Sci you have spent alot of time on that.
I was going to say, that was a pretty damn impressive (if slightly obsessive and manic) post.
Remind me never to argue with you again
Sci, you have a knack for handing people their asses.
Well thank you. What can I say? Poverty issues mean a lot to me. I get very angry at the general perception that people have that if you're not starving to death, you don't have a real problem-- nevermind that people who are poor generally survive from paycheck to paycheck, often are incapable of paying all of their bills, often end up with varying degrees of
food insecurity, have difficulty obtaining a proper education (in part because of a working poor culture that frowns upon an education out of resentment towards people higher-up on the economic ladder), and have an extremely difficult time moving up in life (far moreso than people from the middle class).
Anyone who's ever wondered how they were going to eat, or gotten an eviction notice with no idea where they could go, knows what a huge problem poverty is even if you're not destitute.
Sci you have spent alot of time on that.
I was going to say, that was a pretty damn impressive (if slightly obsessive and manic) post.
Remind me never to argue with you again
Sci, you have a knack for handing people their asses.
Slightly obsessive?

Seriously some people have too much time on their hands!
If using a fictional example made any oblivious middle-class poster here more aware of the severity of the poverty problem in the first world, I wouldn't consider it a waste of time at all.
Sci is correct though, Rose is poor, at least in terms of the UK. Is she poor relatively?
Um, yes she is. Again, you are confusing
destitution (or
extreme poverty) with poverty.
I bet Jamie lived in far worse circumstances (heck I bet Ian and Barbara did)
Jaime, sure. He was from a pre-Industrial society. Ian and Barbara? Bull. They were clearly from the middle class and clearly had more prospects than Rose would ever have had had she not met the Doctor.
Rose, of course, is presumably doing quite well now that her adopted father is super-rich and she's an aget of the People's Republic of Great Britain's Torchwood Institute -- just like Martha's doing better for herself now that she's working for the Unified Intelligence Taskforce and Jack's running the UK Torchwood. Obviously meeting the Doctor is a pathway to career advancement!
Seriously though I don't think Rose was quite at the bottom of the ladder, close to it yes but not the very bottom.
She's as far down as you can go without being destitute. Why do you think Jackie began immediately harping on her to get a new job once Henrik's was blown up? Because she knew they were surviving from paycheck to paycheck, and any disruption in that was incredibly dangerous for them.

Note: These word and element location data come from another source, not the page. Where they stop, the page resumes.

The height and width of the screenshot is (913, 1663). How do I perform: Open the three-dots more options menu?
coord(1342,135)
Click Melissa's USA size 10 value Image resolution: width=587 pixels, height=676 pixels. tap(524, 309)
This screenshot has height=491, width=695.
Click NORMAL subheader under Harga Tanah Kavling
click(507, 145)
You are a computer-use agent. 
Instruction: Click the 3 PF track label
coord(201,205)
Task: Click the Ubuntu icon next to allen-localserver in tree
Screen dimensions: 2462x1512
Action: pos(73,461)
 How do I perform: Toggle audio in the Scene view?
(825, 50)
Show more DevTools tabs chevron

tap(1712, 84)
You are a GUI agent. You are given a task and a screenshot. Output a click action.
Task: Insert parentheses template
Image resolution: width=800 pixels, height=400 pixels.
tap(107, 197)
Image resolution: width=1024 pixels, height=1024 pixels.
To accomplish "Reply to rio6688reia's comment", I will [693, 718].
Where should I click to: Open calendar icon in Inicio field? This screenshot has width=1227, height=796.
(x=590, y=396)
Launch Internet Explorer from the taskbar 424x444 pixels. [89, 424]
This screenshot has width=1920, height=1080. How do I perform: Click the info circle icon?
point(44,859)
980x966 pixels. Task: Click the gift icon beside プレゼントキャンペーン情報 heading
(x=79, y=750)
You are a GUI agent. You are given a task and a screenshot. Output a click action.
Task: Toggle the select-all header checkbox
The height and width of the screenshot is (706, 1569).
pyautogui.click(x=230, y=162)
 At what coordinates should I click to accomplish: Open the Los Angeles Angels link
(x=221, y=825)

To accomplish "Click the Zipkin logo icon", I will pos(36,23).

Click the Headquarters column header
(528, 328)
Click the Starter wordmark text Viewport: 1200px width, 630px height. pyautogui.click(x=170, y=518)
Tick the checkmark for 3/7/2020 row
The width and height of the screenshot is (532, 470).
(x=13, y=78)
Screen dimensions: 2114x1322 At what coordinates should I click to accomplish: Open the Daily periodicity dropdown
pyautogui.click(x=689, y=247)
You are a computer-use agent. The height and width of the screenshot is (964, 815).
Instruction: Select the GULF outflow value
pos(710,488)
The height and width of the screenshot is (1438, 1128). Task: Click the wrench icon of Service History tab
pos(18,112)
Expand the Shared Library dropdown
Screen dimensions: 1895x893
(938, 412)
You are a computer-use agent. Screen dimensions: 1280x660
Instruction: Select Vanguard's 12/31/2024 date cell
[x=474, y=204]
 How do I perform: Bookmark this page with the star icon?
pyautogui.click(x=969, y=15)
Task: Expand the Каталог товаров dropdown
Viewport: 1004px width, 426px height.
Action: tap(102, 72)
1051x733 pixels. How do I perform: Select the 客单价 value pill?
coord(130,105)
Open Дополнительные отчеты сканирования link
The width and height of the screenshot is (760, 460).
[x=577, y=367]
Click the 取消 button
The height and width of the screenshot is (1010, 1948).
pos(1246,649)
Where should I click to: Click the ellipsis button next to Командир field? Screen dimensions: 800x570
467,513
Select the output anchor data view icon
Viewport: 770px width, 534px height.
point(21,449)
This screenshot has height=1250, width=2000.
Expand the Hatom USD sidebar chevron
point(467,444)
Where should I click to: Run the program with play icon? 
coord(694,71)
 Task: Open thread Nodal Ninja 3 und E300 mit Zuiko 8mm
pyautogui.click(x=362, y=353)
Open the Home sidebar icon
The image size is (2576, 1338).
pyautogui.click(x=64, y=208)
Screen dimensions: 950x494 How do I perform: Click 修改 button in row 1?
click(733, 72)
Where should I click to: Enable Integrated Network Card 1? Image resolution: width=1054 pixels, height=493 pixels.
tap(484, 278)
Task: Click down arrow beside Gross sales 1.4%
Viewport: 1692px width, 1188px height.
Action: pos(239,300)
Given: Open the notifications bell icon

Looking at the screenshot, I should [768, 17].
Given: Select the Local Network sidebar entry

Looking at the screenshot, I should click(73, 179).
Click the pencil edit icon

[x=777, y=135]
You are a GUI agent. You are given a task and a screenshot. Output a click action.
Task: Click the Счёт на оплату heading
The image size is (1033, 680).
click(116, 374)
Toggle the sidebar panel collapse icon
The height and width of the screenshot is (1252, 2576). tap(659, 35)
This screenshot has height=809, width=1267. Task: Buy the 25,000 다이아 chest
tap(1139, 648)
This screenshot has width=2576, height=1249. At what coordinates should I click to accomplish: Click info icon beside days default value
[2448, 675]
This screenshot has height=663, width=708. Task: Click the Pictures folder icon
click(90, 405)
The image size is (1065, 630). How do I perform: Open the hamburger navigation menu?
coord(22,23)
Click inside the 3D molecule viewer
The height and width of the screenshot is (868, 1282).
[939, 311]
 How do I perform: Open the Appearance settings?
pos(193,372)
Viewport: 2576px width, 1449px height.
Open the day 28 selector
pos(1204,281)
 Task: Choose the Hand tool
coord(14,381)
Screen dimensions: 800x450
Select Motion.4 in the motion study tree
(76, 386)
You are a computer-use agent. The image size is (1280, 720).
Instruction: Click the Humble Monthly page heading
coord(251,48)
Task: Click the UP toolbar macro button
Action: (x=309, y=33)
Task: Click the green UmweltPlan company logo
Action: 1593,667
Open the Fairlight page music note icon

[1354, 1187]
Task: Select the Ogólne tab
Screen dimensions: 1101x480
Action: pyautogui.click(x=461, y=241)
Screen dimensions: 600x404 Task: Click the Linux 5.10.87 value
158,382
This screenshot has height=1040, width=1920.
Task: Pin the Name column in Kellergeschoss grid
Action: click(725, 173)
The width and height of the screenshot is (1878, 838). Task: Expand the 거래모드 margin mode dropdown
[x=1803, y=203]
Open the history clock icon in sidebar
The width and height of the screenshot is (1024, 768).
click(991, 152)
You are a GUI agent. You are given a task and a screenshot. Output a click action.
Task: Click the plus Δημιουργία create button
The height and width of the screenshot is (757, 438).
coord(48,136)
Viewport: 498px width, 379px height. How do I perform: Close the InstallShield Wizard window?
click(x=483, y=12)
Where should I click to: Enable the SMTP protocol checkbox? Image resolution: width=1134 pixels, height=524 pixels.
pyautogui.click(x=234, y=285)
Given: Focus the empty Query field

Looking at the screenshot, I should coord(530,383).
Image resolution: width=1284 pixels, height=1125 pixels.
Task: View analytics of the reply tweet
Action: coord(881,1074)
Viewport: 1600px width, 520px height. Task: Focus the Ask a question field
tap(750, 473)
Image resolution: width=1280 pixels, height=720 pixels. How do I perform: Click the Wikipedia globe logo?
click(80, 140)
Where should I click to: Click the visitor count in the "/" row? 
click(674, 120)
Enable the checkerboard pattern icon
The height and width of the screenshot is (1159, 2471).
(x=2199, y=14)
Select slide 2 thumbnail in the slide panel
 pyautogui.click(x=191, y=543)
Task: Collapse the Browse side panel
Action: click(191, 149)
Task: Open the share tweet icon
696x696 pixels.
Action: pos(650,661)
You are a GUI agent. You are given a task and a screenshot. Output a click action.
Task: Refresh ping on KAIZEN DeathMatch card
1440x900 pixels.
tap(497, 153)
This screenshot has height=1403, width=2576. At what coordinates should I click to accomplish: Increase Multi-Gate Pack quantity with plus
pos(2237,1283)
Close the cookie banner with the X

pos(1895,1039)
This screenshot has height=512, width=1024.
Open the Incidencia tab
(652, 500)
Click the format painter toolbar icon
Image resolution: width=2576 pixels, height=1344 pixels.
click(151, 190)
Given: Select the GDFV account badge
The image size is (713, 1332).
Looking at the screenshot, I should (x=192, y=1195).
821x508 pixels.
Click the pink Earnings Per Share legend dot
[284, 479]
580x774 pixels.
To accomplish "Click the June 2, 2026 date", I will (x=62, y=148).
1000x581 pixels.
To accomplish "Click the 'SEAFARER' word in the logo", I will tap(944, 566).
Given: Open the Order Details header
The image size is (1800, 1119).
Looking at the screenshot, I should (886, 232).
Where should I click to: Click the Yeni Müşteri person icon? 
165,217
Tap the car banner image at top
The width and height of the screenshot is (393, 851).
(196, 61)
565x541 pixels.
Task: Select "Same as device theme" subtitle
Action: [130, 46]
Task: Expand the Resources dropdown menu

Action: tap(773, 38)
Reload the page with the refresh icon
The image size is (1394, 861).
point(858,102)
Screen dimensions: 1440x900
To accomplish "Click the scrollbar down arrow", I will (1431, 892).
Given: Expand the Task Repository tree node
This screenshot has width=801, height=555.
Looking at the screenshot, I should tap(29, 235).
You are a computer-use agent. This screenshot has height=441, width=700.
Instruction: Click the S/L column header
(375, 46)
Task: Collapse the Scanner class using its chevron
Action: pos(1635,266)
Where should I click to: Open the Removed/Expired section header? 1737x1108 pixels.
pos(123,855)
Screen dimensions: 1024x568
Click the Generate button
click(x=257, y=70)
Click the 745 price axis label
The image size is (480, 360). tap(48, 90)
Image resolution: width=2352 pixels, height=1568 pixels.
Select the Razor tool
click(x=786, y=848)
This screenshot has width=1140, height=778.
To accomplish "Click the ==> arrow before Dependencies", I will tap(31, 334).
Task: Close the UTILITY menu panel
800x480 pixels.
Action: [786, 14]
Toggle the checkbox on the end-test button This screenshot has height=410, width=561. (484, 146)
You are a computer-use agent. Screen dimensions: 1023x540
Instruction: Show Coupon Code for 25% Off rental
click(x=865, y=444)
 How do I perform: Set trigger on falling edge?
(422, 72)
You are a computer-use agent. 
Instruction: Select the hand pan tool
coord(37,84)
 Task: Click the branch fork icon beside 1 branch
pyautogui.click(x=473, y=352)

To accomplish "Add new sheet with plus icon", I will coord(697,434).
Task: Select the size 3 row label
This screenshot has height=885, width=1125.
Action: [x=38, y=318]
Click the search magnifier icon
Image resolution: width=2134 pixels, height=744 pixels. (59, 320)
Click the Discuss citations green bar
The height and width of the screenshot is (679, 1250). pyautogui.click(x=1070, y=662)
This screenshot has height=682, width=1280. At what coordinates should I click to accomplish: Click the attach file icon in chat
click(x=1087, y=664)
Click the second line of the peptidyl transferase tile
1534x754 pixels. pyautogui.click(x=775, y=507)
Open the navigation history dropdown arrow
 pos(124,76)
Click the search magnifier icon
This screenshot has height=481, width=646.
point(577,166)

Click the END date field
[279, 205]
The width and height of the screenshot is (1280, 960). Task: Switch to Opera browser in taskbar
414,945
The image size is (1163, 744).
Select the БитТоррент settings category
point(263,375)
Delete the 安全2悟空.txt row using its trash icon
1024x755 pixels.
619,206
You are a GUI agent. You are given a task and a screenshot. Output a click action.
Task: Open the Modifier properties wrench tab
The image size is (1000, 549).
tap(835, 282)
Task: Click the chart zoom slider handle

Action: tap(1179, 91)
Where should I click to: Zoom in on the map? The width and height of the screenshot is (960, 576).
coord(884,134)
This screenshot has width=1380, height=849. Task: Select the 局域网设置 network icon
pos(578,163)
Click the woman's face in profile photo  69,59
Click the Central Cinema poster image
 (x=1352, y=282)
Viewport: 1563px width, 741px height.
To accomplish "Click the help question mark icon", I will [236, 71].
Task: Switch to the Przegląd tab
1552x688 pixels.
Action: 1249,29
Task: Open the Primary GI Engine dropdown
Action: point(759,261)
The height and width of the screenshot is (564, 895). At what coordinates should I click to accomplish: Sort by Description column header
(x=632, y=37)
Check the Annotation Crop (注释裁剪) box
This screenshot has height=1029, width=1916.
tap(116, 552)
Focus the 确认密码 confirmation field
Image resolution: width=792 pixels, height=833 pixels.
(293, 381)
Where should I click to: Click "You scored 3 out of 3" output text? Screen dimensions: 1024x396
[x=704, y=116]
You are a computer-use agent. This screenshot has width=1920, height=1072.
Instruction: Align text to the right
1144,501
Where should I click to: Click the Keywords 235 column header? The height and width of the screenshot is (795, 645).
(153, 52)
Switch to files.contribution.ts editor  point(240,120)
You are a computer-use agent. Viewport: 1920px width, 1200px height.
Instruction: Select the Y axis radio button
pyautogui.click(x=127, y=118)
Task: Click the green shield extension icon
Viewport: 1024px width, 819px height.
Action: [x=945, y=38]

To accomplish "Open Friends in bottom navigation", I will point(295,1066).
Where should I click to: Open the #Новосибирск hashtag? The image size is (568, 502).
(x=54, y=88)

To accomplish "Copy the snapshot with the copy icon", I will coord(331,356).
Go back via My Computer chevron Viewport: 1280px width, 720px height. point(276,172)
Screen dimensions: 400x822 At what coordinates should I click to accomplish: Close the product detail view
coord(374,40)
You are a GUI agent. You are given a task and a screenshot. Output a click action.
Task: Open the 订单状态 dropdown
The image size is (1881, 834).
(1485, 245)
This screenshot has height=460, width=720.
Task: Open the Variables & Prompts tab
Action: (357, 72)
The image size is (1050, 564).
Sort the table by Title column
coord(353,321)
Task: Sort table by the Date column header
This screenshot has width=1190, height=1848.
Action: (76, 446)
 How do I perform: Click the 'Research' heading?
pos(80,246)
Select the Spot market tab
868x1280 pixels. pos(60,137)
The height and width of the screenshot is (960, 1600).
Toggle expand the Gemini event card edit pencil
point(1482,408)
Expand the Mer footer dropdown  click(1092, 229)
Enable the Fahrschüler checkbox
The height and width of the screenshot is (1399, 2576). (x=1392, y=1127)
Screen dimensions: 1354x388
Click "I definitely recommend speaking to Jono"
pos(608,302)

One factual correction on your figures though, in 2005 Rose would have probably slotted into the 10% tax bracket that existed at the time (before Gordon deleted it).
Thanks, I hadn't found any information on 2005 UK income tax rates. Do you know what her council tax rate would have been, or what the average London council tax rate for someing living in a council flat would be?
You're also failing to take into account any benefits that Jackie might have been getting
I don't see any evidence that Jackie was getting any benefits as of "Rose." "The Christmas Invasion"'s reference to Jackie between better off twenty quid a week seems to imply such, but that's a year and a half after "Rose." My interpretation would be that Jackie went on welfare after Rose disappeared.
As for class bias in the UK? I can only speak for myself but I grew up in Thatcher's Britain, my dad was unemployed and we lived in a council house. I went to university (and didn't have to pay for the privilage) and now have a good job and all that comes with it (mainly debts damn it!) and I love the argument that there's no class bias in the States--people buy the American dream far too easily, social mobility isn't much different between the two in my understanding.
Actually, I agree with you that social mobility in the US is much harder than our culture tends to pretend it is. I have, however, gotten enough complaints about major class bias in the UK (especially accent-based) that I find myself skeptical of the idea that your experience would necessarily be representative of most Britons' experiences. But either way, people in the United States do not have that immediate, "Ooh, what a
chav!" reaction that people in the United Kingdom might have upon meeting someone from the working class, in part because our accents are more regional than they are class-based.